Nearly 39,000 people with CF thought to be living in US in 2020
CF Foundation study also estimates 77% of patients participated in its registry
Nearly 39,000 people were estimated to be living with cystic fibrosis (CF) in the U.S. in 2020, up from the roughly 34,000 estimate made in 2012, a study led by the Cystic Fibrosis Foundation reported.
A majority — about 77% — of these people also took part in the CF Foundation Patient Registry (CFFPR) in 2019 or 2020, supporting the registry as “the most representative source of data on individuals with CF,” the scientists wrote. Children younger than 15 years of age had the highest participation.
Recent increases in CF rates likely reflect more efficient CF diagnosis, earlier referrals to accredited care centers, and better survival rates, the team added.
The study, “Cystic fibrosis prevalence in the United States and participation in the Cystic Fibrosis Foundation Patient Registry in 2020,” was published in the Journal of Cystic Fibrosis.
CF registry collects data on patients seen at accredited CF care centers
The CFFPR was established in 1968 to collect long-term data on CF patients being treated at CF care centers, all accredited by the foundation, across the U.S. The current registry is updated annually.
Among its many uses is that of serving as a source for estimates of CF prevalence and how it changes over time, and patient demographics.
Using the registry, scientists estimated CF prevalence in the U.S. in 2012 to be between 33,292 and 34,327 people, with between 81% and 84% of them having participated in the CFFPR.
Researchers again worked with simulations of available data to establish new estimates for 2020, while also taking into account various factors, such as statewide newborn screening programs, patient groups by race and/or ethnicity, and survival.
A median of 53,900 children were estimated to have been born with CF between 1968 and 2020. Most of them, 45,714 or nearly 85%, were white; 4,780 were Hispanic; 2,482 were Black (non-Hispanic); and 930 were of other racial groups.
An estimated 15,100 of these children are thought to have died. Between 70% and 80% of those born in 1968 did not survive into 2020, analyses showed, with more than 98% of those born after 2010 alive today.
The estimated prevalence of CF in 2020, or the number of CF patients living in the U.S., was set at 38,804 people.
More than 90% of them also participated in the CFFPR at some point in their lives, the scientists determined.
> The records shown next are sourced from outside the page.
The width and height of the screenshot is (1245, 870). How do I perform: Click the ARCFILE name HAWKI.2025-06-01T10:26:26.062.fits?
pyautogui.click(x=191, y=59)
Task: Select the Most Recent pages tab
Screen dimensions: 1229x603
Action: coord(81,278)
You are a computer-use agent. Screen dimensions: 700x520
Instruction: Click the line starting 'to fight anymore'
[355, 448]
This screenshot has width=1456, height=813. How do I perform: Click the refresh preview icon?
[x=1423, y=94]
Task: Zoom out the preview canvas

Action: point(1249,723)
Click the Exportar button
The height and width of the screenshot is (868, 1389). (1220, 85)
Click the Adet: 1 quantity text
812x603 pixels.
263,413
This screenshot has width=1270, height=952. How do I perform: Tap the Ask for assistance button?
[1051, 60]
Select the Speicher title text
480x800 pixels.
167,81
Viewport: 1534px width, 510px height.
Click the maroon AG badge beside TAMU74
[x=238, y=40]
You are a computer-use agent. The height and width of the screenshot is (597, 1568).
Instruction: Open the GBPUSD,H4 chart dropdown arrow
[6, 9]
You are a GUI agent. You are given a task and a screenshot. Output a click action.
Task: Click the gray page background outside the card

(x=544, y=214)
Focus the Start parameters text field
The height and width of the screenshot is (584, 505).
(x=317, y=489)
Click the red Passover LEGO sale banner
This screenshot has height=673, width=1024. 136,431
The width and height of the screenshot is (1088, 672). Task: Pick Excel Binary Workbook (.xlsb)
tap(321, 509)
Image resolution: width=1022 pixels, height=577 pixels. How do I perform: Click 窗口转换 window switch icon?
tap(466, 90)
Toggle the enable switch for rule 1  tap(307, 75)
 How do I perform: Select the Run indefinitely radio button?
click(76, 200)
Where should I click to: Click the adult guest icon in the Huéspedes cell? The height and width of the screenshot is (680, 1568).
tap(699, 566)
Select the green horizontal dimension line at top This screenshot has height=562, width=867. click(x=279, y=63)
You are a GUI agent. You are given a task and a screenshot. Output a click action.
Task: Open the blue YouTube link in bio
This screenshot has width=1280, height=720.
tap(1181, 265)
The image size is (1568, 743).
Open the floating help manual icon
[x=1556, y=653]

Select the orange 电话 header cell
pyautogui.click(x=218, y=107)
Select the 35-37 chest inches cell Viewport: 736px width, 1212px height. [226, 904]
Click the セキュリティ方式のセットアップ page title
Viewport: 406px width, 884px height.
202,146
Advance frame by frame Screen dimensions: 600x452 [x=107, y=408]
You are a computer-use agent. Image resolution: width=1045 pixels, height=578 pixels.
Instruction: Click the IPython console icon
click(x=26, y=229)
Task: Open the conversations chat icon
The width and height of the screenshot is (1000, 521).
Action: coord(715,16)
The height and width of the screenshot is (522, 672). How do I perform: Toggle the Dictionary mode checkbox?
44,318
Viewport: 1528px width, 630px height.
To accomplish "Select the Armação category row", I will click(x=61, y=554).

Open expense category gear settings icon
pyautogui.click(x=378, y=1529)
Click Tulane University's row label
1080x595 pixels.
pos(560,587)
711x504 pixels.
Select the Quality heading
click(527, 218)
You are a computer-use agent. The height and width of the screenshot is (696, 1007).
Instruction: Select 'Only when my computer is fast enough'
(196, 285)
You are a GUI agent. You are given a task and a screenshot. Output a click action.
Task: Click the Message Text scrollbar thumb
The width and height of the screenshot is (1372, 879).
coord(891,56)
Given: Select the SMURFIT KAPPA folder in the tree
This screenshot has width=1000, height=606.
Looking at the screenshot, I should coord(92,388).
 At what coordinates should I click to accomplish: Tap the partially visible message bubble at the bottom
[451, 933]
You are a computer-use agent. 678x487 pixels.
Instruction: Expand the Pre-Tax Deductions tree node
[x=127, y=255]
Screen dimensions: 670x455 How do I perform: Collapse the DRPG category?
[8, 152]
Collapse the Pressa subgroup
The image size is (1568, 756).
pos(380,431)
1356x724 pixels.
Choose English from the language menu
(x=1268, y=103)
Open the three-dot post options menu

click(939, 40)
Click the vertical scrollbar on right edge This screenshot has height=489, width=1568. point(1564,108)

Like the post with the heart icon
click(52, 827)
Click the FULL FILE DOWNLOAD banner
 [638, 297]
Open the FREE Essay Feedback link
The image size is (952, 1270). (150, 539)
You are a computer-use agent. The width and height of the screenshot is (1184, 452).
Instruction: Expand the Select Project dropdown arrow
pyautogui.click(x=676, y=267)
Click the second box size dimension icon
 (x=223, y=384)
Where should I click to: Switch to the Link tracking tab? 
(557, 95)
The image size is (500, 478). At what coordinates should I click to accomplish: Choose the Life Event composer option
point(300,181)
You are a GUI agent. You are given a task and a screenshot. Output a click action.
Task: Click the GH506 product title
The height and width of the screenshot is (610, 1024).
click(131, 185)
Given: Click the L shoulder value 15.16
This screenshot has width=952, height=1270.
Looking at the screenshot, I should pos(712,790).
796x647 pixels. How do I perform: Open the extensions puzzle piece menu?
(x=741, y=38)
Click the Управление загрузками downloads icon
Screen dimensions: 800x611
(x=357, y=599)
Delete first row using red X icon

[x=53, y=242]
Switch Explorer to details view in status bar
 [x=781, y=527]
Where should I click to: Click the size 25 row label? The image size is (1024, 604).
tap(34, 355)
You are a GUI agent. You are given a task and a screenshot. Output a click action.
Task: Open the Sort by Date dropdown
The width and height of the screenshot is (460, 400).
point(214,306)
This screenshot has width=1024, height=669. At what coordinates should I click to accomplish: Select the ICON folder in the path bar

Limiting the analysis to those who contributed data in 2019 or 2020, the number of registry participants was 30,000 — amounting to 77% of the estimated CF population in the U.S.
More than 90% of children age 10 or younger participating in registry
Registry participation was highest among children and younger adolescents, and lowest among adults.
“Among individuals <15 years of age, participation in 2019 or 2020 was between 85% and 93%. In contrast, among adults born between 1968-1975, we estimated 54.8% … contributed recent data,” the scientists wrote.
While exact reasons for lower adult participation are not known, the researchers speculated that as people with CF live longer, a “loss-to-follow-up may play a role,” with some patients not transitioning to an accredited adult CF care center.
The 2020 estimate for median predicted survival with CF was 50 years old.
The widespread adoption of newborn screening for CF also might explain the high rate of participation — exceeding 90% — among children ages 10 and younger. Screening enables not only “more timely diagnosis but also earlier referral to the CF care model and possibly improved CFFPR participation,” the researchers wrote.
Overall, the scientists believe their estimates of CF prevalence are “plausible at the population level.”
While their estimation model accounted for various factors, the team noted it was limited by not accounting for changes in newborn screening algorithms over time or the COVID-19 pandemic’s potential impact on diagnosis.
“Looking to the future, the prevalence of CF may continue to increase as CF survival increases,” the researchers wrote.
“Improvements in CF diagnosis and increased awareness of CF as disease that affects non-White populations, coupled with improved gene sequencing techniques, may also result in more diagnoses, particularly among adults,” they added.